__Instructions to follow__. Nothing but the lines from the one containing "You are a GUI" through the last line of the records below should be copied, exactly and without pictures.

★ ★ ★ ★

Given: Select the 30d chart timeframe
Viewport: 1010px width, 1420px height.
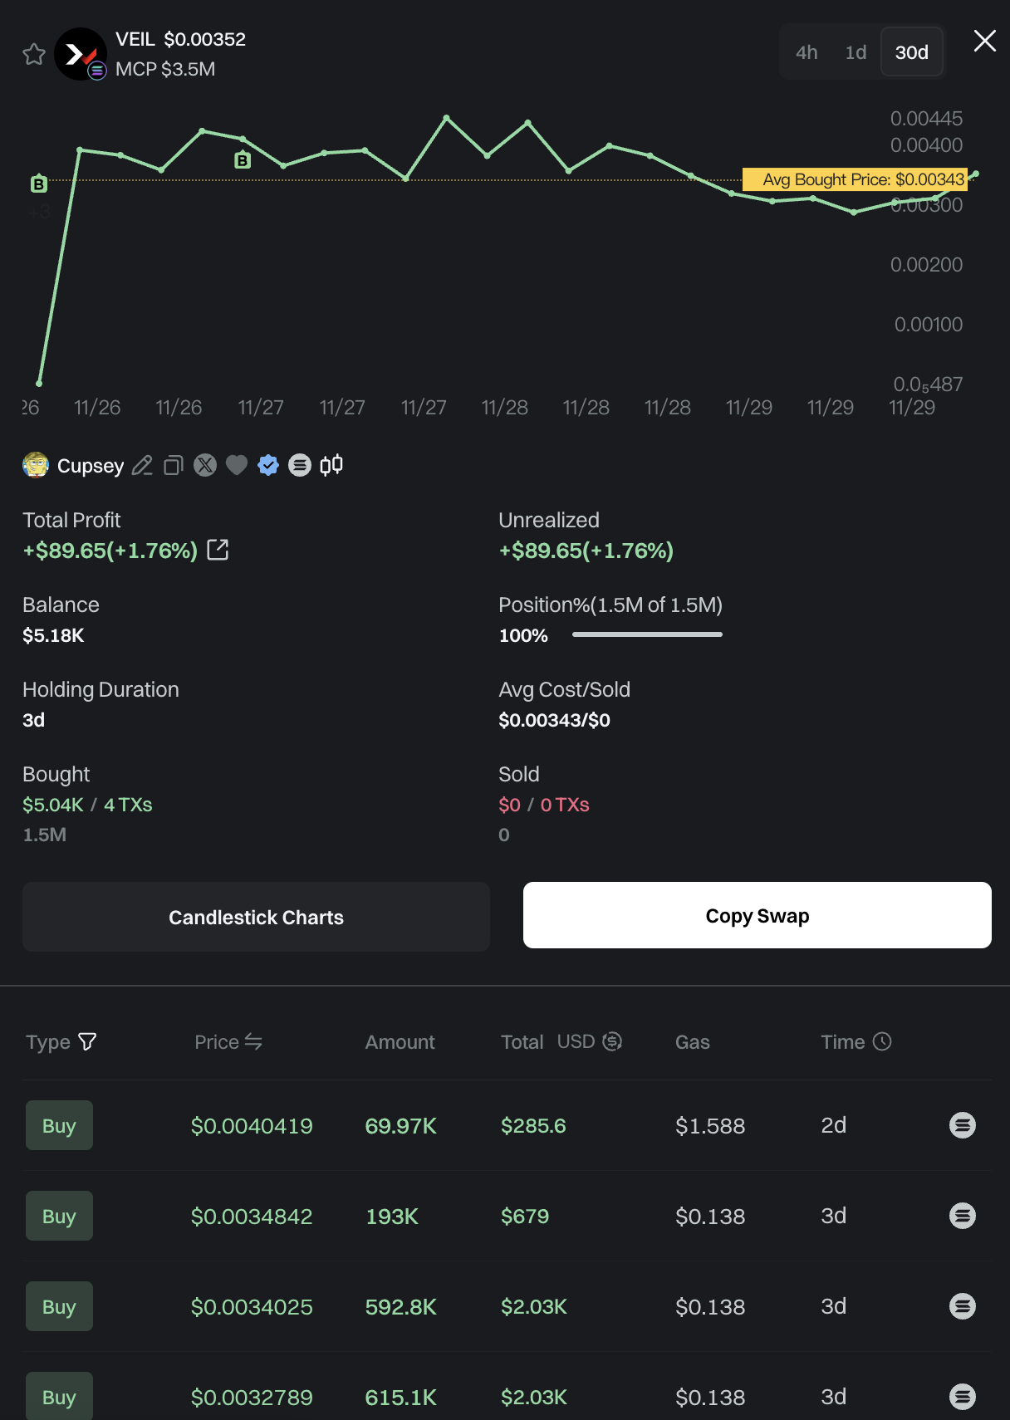Looking at the screenshot, I should click(x=911, y=52).
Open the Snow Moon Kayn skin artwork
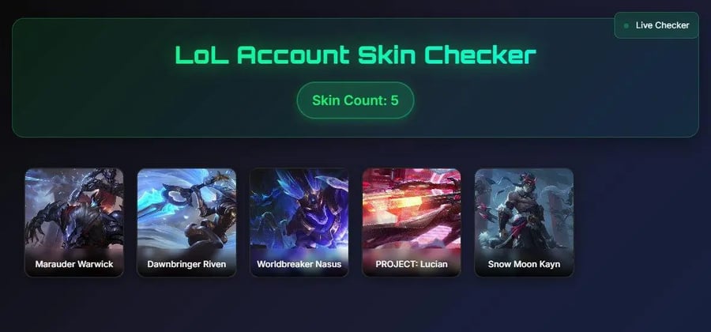 [x=524, y=209]
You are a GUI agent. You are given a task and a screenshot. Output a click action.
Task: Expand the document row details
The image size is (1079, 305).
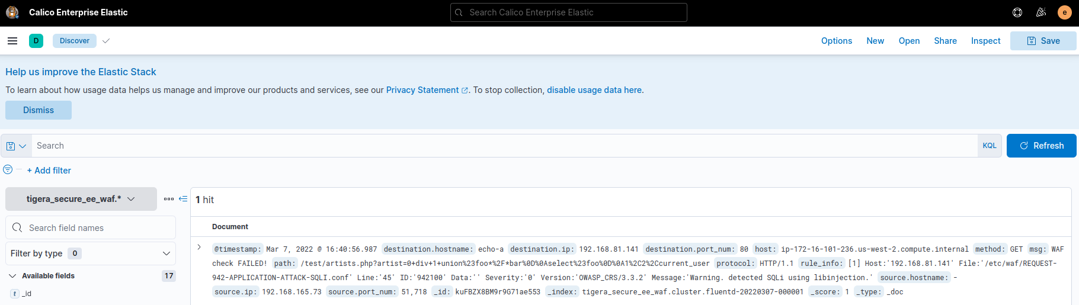click(x=199, y=248)
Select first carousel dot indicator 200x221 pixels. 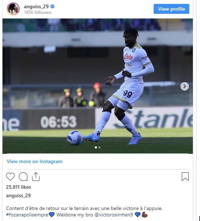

★ ★ ★ ★

__Written solution__.
You are a GUI agent. You are given a task and a screenshot. Output a click action.
Task: Expand the document row details
The image size is (1079, 305).
click(x=199, y=248)
Select first carousel dot indicator 200x221 pixels. 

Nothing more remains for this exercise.